The promise of femtech

Against this backdrop of a shrinking medical workforce, a new wave of investment is arriving. Women’s health start-ups drew a record $2.6 billion in venture investment in 2024 — the highest ever tracked.

Female-focused healthcare companies, like Maven Clinic and Midi Health, offering longitudinal telehealth and wraparound services, have shown success in improving health outcomes and decreasing costs for their members.

Femtech companies are generating datasets on female physiology at a pace and depth that traditional clinical research can’t match. Wearables like the Oura Ring are tracking sleep architecture, heart rate variability, and cycle-linked physiologic changes in real time across millions of users across the world — longitudinally, passively, and at scale.

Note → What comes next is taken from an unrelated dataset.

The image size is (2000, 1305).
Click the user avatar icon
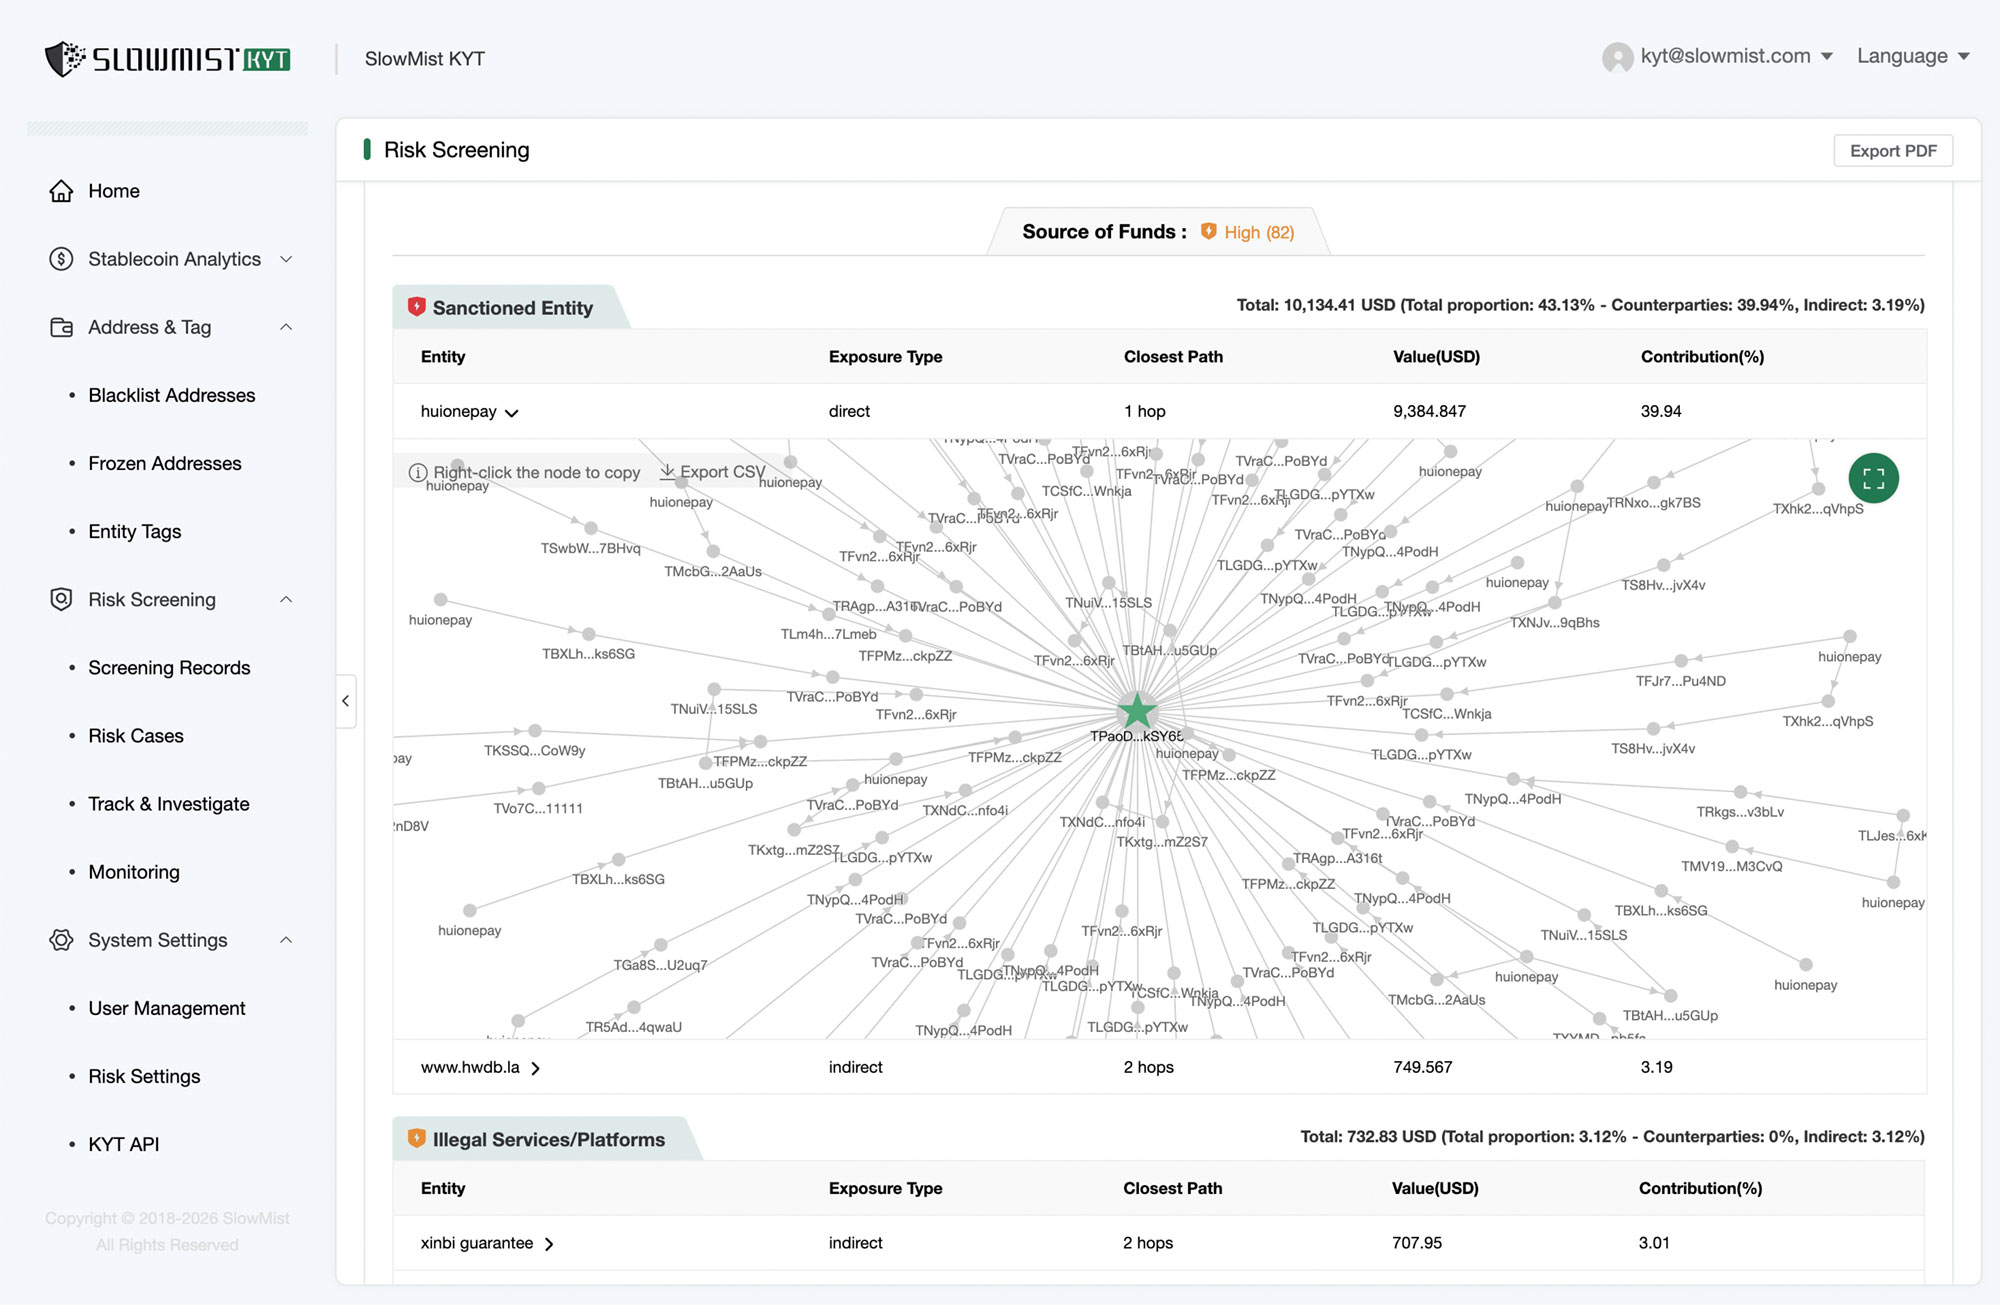tap(1616, 57)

This is genuinely new science and knowledge. AI-driven diagnostic tools trained on this data could, for the first time, develop reference ranges calibrated to women’s biology rather than retrofitted from male norms.

Femtech has emerged as both a corrective and a catalyst: technology-enabled solutions purpose-built for female biology, creating new data and new pressure on legacy medicine to close the knowledge gap. It is an innovation force accelerating scientific understanding that is both commercially compelling and medically necessary.

Yet, we know how, despite advances and progress, history can repeat itself. In the case of technology, it’s happening faster and at a far larger magnitude.

The women most likely to be using an Oura Ring today are educated, digitally engaged, disproportionately white, higher-income, and employed in a sector that offers premium health benefits. The women most likely to die of overdose, homicide, or even chronic disease during pregnancy — the women the NEJM data named — are not in that dataset.

Maven Clinic has been structured as an employer-sponsored benefit. When Black women gain access to Maven’s virtual care network, they engage at higher rates than white members. The demand, the need, and the willingness are there.

The bottleneck is access. It structurally excludes gig workers, Medicaid recipients, and the uninsured, not to mention the many employees whose benefits don’t include Maven. This may change with a new subscription model to Maven Clinic, but for now, again, women’s health may be a perk.

When this technology, which is effectively excluding the majority of the female population, is generating the training data for the next generation of AI diagnostics, the knowledge gap doesn’t just persist. It gets encoded. It will be amplified. It can set a new foundation.

How can the systems being built around women be designed for all of us — not only for the ones who can already afford to be seen? Philadelphia could be the answer.

Philadelphia can lead the way

Meeting with female founders and investors in recent months, I’ve been blown away by the unmatched potential we have in our city.

This was perfectly articulated in a Technical.ly article on Monday, in which the authors outline how, in addition to the medical and scientific expertise of “meds and eds,” Philadelphia offers entrepreneurs “lower operating costs, faster access to clinical partners, a collaborative ecosystem and strategic acquirers within a 30-minute radius.”

Together with our minority-majority population, the lessons we have learned from our history, and our fierce female scientists and physicians who embody grit and determination, Philadelphians can ensure we don’t build a system of precision women’s health only for the privileged, but instead for the next — and all — future generations.

My hope, as an emergency physician, public health expert, and healthcare executive, is to be able to say to all women what I said to my patient in the ED that Sunday.

Once we got her care situated, I took her hand in mine. “You never need to rationalize asking for medical attention. I’m here to help no matter what.”

Priya E. Mammen is an emergency physician, healthcare executive, and public health specialist who helps the nation’s most impactful companies integrate clinical integrity at scale.